Q: You say in the new book that humans are intellectual but not necessarily intelligent. What’s the difference?

A: The intellect solves problems and it can do intricate mathematics and work out what’s out there in the universe, galaxies and solar systems and so on. But if you are intelligent, you don’t destroy your only home, that isn’t intelligent. We seem to have lost wisdom.

Q: Wisdom implies the head and heart working together.

A: That’s right. With the head and heart together we achieve our true human potential. Recently I was talking to the CEO of a big corporation in Singapore, and he said, “Jane there are three reasons why I changed my company,” which had previously been destructive, into a green and carbon neutral operation. One was seeing the writing on the wall, seeing that natural resources were diminishing and realising that if he kept on with business as usual, that was the end of his business. The second was consumer pressure, people demanding ethically produced products. But he said that the last thing that convinced him was his little girl when she was 10. She came back from school one day and said, “Daddy, somebody told me that what you are doing is hurting the environment. And that’s the world I’m growing up in.” That went straight to his heart.

**RECORDED INFORMATION:**
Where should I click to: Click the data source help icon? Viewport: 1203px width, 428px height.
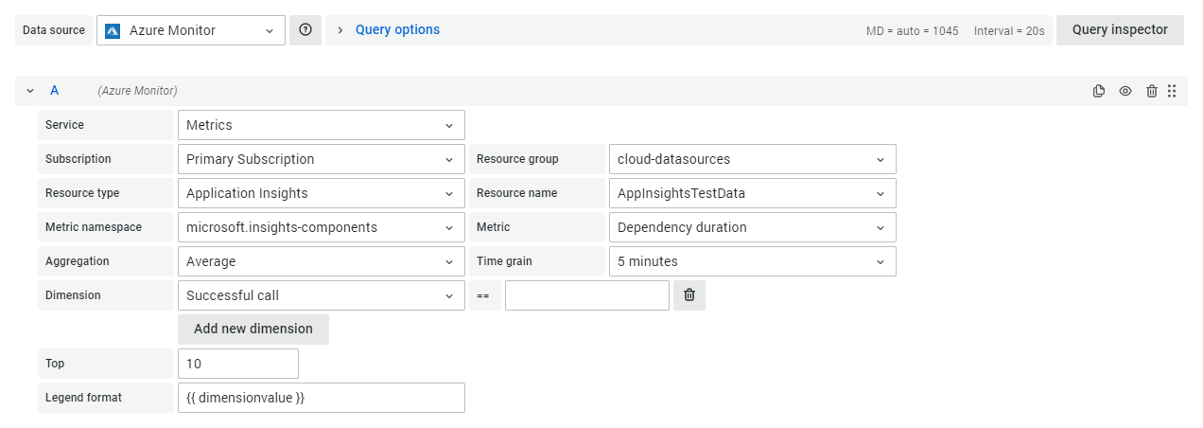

**THINGS TO DO:**
1. Render this sentence from the interview into Spanish: "We seem to have lost wisdom."
2. Quote the interview word for word, from "A: That’s right." to "to his heart.".
3. In the interview, what was the second of the three reasons the CEO in Singapore gave for changing his company?

**ANSWERS BELOW:**
1. Parece que hemos perdido la sabiduría.

2.
A: That’s right. With the head and heart together we achieve our true human potential. Recently I was talking to the CEO of a big corporation in Singapore, and he said, “Jane there are three reasons why I changed my company,” which had previously been destructive, into a green and carbon neutral operation. One was seeing the writing on the wall, seeing that natural resources were diminishing and realising that if he kept on with business as usual, that was the end of his business. The second was consumer pressure, people demanding ethically produced products. But he said that the last thing that convinced him was his little girl when she was 10. She came back from school one day and said, “Daddy, somebody told me that what you are doing is hurting the environment. And that’s the world I’m growing up in.” That went straight to his heart.

3. Consumer pressure, with people demanding ethically produced products.